Apapa Gridlock: Freeing ourselves from collective shame

Apapa Gridlock: Freeing ourselves from collective shame

Governor Akinwunmi Ambode of Lagos State

BY TONY Iyare

Thanks Governor Akinwunmi Ambode for your thoughts on the gridlock in Apapa, one of the country’s biggest industrial clusters, which is virtually crippling businesses and movement of residents in the area.
Even schools located there are groaning as teachers and other administrative staff find it excruciating getting to work. I had my bitter taste several weeks back as I waded through the grinding traffic to attend the Founders/Prize Giving Day event of my alma mater, United Christian Secondary School, Apapa. It took close to two hours to saunter through from the beginning of Malu Road to the school, located off Liverpool Road. I think the near discard of the railway by successive governments over the years also compounded the Apapa conundrum.

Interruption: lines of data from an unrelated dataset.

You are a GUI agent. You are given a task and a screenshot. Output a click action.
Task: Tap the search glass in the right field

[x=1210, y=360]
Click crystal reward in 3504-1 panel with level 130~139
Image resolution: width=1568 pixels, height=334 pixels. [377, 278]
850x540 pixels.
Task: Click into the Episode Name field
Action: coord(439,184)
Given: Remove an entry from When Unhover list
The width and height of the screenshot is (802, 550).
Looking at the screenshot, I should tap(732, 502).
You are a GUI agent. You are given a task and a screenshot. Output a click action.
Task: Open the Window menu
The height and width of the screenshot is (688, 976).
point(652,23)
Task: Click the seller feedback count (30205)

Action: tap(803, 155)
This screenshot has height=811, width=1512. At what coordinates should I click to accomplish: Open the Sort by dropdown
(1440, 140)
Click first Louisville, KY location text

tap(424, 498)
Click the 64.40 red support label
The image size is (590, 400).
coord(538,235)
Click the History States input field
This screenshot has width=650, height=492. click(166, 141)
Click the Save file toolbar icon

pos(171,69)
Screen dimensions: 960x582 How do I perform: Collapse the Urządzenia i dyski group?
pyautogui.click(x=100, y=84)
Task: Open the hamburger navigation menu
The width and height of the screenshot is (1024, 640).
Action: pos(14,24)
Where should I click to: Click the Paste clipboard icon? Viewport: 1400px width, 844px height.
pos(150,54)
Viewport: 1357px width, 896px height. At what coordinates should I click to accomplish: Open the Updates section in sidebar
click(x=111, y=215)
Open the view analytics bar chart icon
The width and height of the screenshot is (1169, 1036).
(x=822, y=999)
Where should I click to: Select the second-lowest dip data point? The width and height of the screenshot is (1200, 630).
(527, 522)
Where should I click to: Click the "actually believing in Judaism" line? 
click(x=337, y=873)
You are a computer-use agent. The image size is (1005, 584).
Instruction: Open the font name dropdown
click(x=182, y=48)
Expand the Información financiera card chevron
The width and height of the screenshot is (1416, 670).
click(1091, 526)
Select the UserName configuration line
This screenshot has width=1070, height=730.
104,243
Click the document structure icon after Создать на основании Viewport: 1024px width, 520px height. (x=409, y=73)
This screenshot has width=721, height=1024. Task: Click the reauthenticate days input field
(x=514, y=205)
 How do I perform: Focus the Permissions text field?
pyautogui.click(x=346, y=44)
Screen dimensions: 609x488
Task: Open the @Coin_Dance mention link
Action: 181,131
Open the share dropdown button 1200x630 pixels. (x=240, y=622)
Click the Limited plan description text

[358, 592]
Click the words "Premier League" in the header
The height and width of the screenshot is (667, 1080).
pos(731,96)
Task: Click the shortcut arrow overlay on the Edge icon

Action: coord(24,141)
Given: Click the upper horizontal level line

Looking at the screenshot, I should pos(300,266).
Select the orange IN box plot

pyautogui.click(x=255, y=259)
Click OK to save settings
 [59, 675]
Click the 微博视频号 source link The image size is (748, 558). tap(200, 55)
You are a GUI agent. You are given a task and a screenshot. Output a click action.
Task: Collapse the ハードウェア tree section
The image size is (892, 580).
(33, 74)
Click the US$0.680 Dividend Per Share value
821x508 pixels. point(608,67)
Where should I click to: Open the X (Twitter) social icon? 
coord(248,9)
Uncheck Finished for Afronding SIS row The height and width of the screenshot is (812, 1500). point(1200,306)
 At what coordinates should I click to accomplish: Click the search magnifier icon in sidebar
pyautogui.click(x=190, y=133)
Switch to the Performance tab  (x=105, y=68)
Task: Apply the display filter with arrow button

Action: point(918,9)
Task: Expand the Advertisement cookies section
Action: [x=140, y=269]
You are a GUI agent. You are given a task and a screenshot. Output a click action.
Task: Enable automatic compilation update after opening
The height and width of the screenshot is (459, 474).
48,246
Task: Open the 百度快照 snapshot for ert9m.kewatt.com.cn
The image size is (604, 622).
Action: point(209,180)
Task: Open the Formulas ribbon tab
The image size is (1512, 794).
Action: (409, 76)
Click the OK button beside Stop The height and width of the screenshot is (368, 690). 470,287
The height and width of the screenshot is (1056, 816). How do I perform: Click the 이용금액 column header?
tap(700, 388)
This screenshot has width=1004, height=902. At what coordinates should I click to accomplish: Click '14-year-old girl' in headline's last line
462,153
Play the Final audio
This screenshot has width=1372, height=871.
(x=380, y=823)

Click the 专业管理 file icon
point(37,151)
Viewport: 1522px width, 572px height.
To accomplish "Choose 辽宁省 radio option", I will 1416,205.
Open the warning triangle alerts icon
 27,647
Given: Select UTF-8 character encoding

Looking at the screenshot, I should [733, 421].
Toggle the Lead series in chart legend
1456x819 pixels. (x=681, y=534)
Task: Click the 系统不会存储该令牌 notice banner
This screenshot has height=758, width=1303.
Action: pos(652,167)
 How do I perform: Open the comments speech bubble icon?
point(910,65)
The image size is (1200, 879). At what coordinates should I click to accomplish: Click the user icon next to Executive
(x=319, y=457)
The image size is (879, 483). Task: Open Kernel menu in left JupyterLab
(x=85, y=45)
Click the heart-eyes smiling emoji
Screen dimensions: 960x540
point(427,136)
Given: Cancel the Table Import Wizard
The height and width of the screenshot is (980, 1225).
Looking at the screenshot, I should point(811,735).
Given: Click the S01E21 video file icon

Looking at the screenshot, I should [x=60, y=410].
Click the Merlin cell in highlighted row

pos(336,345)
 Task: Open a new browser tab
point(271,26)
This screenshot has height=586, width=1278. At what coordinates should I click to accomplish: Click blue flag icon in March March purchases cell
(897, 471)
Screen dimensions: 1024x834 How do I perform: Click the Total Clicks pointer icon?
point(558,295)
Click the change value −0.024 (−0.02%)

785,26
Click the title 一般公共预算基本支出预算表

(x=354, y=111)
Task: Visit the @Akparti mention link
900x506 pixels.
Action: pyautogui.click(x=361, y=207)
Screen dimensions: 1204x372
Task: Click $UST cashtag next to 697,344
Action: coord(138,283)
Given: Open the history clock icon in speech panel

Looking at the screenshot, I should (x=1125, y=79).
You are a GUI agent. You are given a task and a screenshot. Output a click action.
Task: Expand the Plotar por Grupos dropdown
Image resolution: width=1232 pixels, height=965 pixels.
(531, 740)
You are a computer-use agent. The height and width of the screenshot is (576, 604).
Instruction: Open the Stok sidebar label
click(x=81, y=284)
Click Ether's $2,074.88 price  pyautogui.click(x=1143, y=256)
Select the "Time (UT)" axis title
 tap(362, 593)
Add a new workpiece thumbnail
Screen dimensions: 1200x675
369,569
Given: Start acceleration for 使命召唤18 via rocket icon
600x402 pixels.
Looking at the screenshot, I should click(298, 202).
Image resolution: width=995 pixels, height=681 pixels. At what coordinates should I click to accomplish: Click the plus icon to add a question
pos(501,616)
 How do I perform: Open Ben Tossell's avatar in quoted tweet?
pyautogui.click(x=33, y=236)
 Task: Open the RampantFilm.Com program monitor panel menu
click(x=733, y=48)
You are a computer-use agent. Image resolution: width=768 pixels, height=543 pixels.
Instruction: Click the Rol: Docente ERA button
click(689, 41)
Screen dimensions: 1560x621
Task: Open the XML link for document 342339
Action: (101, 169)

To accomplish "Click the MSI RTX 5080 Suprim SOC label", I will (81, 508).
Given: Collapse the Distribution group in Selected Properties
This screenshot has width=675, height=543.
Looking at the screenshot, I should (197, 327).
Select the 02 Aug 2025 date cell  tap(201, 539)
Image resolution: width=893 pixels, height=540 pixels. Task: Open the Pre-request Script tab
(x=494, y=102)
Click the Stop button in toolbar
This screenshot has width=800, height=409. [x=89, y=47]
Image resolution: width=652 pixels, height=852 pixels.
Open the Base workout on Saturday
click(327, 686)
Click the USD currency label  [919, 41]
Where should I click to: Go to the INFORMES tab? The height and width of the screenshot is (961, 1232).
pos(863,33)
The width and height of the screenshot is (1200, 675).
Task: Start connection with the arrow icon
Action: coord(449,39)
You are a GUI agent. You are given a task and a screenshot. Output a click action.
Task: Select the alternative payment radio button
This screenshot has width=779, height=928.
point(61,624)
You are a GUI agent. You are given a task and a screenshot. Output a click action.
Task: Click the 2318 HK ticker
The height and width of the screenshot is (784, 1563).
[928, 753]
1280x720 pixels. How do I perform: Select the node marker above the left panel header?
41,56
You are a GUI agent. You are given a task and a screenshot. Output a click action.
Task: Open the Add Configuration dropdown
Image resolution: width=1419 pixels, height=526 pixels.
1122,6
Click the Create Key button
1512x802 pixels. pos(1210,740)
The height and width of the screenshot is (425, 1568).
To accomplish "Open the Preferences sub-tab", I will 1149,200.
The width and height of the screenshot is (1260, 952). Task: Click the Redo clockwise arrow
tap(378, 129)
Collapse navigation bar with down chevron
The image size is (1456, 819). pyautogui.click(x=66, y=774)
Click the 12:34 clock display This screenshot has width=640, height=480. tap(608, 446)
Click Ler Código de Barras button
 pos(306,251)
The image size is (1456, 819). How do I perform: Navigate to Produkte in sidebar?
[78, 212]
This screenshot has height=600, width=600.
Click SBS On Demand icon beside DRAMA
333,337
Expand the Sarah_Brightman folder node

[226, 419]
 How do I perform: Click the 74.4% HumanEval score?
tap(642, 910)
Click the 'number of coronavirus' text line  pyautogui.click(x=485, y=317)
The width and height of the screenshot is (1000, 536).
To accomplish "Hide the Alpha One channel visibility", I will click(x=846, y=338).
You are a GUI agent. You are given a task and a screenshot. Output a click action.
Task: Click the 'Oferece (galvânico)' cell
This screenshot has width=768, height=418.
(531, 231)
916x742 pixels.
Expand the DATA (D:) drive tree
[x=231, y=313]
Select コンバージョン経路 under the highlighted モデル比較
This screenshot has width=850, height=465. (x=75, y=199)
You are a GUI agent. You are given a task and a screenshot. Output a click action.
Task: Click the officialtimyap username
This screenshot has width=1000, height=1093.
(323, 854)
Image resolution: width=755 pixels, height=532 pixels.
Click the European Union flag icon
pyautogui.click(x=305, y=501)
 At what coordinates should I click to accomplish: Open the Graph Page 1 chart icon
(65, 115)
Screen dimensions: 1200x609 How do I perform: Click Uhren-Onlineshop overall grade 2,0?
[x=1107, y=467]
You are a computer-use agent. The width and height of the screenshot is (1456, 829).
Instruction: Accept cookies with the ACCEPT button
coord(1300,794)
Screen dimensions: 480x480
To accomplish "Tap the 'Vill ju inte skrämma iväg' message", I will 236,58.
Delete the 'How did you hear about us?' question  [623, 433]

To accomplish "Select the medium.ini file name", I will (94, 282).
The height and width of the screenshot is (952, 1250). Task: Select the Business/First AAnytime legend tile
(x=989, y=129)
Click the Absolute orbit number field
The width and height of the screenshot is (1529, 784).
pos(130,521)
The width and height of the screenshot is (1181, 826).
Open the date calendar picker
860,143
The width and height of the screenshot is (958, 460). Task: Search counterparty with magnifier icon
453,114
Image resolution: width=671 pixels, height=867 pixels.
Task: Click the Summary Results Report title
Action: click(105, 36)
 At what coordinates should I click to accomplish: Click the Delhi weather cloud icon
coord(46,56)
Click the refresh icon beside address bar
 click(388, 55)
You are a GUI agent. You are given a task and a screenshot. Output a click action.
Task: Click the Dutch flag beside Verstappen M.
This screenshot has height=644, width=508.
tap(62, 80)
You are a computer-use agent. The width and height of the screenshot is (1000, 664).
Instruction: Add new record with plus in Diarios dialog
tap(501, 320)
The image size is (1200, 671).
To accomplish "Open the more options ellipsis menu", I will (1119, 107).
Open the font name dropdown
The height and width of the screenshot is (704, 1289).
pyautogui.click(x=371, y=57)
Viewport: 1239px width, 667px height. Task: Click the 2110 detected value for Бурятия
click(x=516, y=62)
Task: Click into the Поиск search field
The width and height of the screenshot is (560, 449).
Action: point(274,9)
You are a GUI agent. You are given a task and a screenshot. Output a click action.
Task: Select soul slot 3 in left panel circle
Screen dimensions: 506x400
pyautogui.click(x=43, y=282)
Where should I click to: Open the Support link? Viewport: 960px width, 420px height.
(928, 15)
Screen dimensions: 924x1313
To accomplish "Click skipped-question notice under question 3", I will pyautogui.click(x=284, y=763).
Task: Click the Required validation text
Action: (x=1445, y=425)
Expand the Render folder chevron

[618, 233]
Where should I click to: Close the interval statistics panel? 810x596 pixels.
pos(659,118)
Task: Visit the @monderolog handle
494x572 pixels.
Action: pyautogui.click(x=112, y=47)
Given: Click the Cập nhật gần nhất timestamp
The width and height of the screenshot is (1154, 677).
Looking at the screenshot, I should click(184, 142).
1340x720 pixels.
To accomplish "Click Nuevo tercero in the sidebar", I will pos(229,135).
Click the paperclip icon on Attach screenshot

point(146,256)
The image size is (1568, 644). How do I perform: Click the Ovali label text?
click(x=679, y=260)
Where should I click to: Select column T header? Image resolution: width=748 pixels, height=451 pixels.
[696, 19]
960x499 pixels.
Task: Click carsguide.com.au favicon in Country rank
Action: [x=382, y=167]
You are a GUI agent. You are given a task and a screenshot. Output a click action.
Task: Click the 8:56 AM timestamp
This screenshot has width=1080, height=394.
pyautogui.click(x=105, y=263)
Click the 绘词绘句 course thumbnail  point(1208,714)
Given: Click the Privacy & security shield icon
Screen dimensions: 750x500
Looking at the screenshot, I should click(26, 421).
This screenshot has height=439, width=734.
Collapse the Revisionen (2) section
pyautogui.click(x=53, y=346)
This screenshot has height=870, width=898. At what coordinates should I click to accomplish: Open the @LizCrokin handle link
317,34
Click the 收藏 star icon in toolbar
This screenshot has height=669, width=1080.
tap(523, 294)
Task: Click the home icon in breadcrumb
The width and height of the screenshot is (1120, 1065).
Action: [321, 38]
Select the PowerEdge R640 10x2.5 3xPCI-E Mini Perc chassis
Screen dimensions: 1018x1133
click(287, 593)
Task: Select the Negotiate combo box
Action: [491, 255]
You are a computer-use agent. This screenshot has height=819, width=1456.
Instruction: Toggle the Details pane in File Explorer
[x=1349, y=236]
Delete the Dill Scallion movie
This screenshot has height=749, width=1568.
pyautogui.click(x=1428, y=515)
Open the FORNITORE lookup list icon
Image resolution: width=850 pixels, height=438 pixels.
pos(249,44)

Perhaps if we had the will to sustain what the colonial government bequeathed to us, we may not be in such a mess.

In my formative years in Apapa, the railway was still conveying heavy duty cargoes to different parts of the country. A large chunk of those containers were moved by rail. Parts of our industrial centres particularly in Apapa, Iganmu, Ikeja and Iju all in Lagos were serviced by rail. Companies like Nigerian Breweries, Guinness Nigeria, Iju Water Works and many others located in these areas, were serviced by rail lines such that deliveries were made directly to them.

This process made movement rather more seamless then for businesses and residents even when Apapa was serviced by only a single carriage way. The expansion of the road and the building of the bridge network were done later in 1972 to complement the railway transport.

The Tin Can Island expressway was constructed in 1978 to further ease the access into the industrial cluster and two of Africa’s largest ports located there. Those rail lines that have long been abandoned are either in decrepit state or we have chosen to built houses and other structures on them. So we are only moaning our inability to sustain and consolidate a system that worked perfectly both under the colonial era and the immediate post independence era.

We are a country that prefers to learn “Geology on the morrow of an earthquake”, apology to Ray Ekpu. We need to synergise our development pattern to free ourselves from what had become our collective shame in Apapa. It is important we retrace those rail lines and move those containers that are creating hiccups on our roads directly to our respective industrial clusters located in different parts of the country.”